ACTIVITY = Find the line with "Edit the project description in the blue card" in the entries below, then reproduce it and every line after it down to and including the line with "Given: Uncheck the", exactly.

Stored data
:::

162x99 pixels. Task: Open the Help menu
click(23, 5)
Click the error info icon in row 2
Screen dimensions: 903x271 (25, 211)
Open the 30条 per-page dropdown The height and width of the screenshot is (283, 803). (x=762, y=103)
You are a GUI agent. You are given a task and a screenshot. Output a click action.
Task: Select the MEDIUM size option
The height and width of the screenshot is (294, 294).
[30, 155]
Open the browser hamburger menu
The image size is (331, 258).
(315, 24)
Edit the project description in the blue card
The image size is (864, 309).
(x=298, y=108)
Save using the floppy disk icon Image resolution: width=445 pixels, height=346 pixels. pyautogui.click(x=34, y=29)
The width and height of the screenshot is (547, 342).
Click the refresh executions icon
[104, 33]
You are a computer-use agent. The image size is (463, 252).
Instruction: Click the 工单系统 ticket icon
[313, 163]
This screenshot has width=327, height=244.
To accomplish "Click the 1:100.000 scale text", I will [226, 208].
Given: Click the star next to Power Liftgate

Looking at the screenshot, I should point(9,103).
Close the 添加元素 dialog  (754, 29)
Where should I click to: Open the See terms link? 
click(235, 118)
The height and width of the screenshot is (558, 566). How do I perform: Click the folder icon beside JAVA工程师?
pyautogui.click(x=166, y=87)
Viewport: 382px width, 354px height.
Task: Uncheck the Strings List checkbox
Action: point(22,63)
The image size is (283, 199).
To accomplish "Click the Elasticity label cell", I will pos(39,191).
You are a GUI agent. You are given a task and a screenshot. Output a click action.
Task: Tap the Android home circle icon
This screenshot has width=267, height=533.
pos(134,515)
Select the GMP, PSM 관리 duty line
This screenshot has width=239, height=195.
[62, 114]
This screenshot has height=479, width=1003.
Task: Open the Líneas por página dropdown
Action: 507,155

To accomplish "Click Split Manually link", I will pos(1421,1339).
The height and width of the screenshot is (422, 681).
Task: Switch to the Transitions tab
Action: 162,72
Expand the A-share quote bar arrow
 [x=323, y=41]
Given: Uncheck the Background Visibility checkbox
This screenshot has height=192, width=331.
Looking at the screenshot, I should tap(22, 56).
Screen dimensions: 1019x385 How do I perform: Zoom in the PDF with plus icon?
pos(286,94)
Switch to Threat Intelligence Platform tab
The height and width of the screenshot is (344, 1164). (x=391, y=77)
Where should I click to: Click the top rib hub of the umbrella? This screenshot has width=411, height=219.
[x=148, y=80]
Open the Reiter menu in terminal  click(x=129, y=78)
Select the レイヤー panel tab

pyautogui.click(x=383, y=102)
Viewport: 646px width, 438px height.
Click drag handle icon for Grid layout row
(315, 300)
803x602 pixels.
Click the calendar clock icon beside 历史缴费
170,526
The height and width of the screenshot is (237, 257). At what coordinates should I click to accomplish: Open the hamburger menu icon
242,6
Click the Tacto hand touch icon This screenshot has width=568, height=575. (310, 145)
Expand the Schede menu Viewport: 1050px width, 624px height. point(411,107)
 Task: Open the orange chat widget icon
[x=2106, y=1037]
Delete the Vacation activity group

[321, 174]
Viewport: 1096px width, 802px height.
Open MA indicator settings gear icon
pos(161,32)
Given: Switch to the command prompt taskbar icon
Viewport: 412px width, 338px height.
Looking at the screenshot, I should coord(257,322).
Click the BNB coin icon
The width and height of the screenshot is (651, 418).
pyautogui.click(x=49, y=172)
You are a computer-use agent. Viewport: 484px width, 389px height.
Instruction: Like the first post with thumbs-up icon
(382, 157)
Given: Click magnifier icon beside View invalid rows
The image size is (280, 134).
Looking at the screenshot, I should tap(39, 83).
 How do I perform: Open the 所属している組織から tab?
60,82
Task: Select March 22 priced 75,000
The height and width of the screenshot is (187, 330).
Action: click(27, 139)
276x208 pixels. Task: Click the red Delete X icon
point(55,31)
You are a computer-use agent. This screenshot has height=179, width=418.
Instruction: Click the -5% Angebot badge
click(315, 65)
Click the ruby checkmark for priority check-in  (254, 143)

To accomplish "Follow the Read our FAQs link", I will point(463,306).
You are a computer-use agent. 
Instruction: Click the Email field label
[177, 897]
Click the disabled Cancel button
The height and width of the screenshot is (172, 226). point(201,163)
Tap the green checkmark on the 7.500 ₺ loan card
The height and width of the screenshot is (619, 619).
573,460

:::

ANSWER =
Edit the project description in the blue card
The image size is (864, 309).
(x=298, y=108)
Save using the floppy disk icon Image resolution: width=445 pixels, height=346 pixels. pyautogui.click(x=34, y=29)
The width and height of the screenshot is (547, 342).
Click the refresh executions icon
[104, 33]
You are a computer-use agent. The image size is (463, 252).
Instruction: Click the 工单系统 ticket icon
[313, 163]
This screenshot has width=327, height=244.
To accomplish "Click the 1:100.000 scale text", I will [226, 208].
Given: Click the star next to Power Liftgate

Looking at the screenshot, I should point(9,103).
Close the 添加元素 dialog  (754, 29)
Where should I click to: Open the See terms link? 
click(235, 118)
The height and width of the screenshot is (558, 566). How do I perform: Click the folder icon beside JAVA工程师?
pyautogui.click(x=166, y=87)
Viewport: 382px width, 354px height.
Task: Uncheck the Strings List checkbox
Action: point(22,63)
The image size is (283, 199).
To accomplish "Click the Elasticity label cell", I will pos(39,191).
You are a GUI agent. You are given a task and a screenshot. Output a click action.
Task: Tap the Android home circle icon
This screenshot has width=267, height=533.
pos(134,515)
Select the GMP, PSM 관리 duty line
This screenshot has width=239, height=195.
[62, 114]
This screenshot has height=479, width=1003.
Task: Open the Líneas por página dropdown
Action: 507,155

To accomplish "Click Split Manually link", I will pos(1421,1339).
The height and width of the screenshot is (422, 681).
Task: Switch to the Transitions tab
Action: 162,72
Expand the A-share quote bar arrow
 [x=323, y=41]
Given: Uncheck the Background Visibility checkbox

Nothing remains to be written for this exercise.